Ryusei's face turned grim again, the color draining from his expression.

Not even half an hour after clawing his way out of his last brush with death, he was once more staring into the abyss.

He hadn't managed to dodge in time; he hadn't expected Tenzo's speed to spike that much.

The commander's leg crashed into his ribcage with brutal force, bones cracking audibly, the impact lifting Ryusei off his feet.

His eyes widened from the shock, blood spewing from his mouth as air fled his lungs.

And before he could even recover, Tenzo's poisonous palm was already surging toward his exposed back, venomous chakra writhing and hissing like a living flame.

"Is this… the end?" The thought echoed bitterly in his mind.

He couldn't weave hand signs in time, couldn't channel a jutsu fast enough. He was caught in an impossible position.

"Ryusei!!"

The cry tore through the chaos.

Kanae, who had just finished deflecting the storm of poisonous senbon with surgical precision, her Byakugan eyes and chakra-tipped fingers moving like a shield, looked up.

For a moment, her vision swam, not from exhaustion, but from something worse. Her heart lurched as if it had been pierced.

The sight of him, bloodied, lifted helplessly into the air, struck her like her world collapsing.

The battlefield noise dulled; all she felt was raw fear, a fear that mimicked her own death.

Her throat burned, her voice cracked, yet she still shouted his name, her arms trembling.

She had never realized until now how tightly he had already rooted himself into her world.

And it was that same moment Hisanori Gekko acted.

Kunai sliced through the air, glinting with chakra.

Tenzo flinched—too late.

His focus had tunneled onto Ryusei, his sense dulled from overloading his body into this super-state.

Hisanori's chance had been building from the start, and he unleashed it with his signature technique:

"Vacuum Shuriken!"

The spinning shuriken cut the air so sharply it screamed, splitting the wind into lethal currents, coated in wind chakra flow.

Tenzo snarled, twisting to deflect, but the split-second distraction was all Ryusei needed.

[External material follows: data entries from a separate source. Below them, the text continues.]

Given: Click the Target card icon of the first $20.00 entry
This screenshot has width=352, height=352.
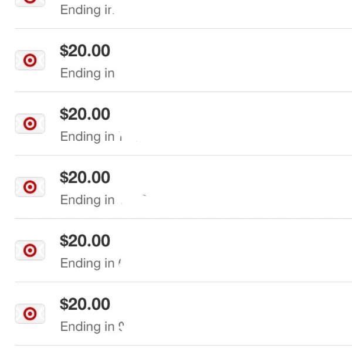Looking at the screenshot, I should (30, 60).
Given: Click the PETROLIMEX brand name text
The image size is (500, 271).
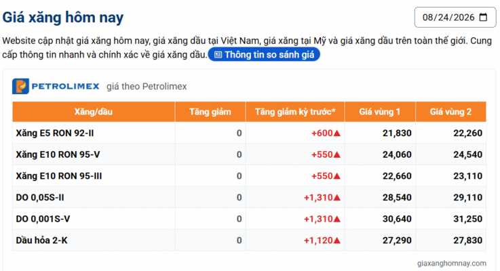Looking at the screenshot, I should 65,86.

Despite broken ribs, despite the taste of blood flooding his mouth, Ryusei twisted in midair.

His hand shot forward, chakra flaring bright blue, his palm crashing into Tenzo's elbow.

"Shatter Palm!"

The bone cracked under the sudden force, Tenzo's arm jolting violently.

The glove-hand—the one coated with poison chakra- snapped back, fingers twitching and useless for the moment.

Ryusei landed hard, stumbling, clutching his ribs as pain radiated through his chest.

He pressed his other hand against it, golden-green Yang chakra surging to stabilize the fracture, his breath ragged.

But his eyes were still sharp, still burning.

He straightened, glaring at Tenzo and shouting with all the force he could muster:

"Everyone, don't give up! He can't last in this state for too long!"

The words cut through the noise of battle, carrying a conviction that even Kanae and Renjiro felt in their bones.

Ryusei's blood still dripped down his chin, but he ignored it, Yang chakra pulsing in his ribs as he prepared to fight again.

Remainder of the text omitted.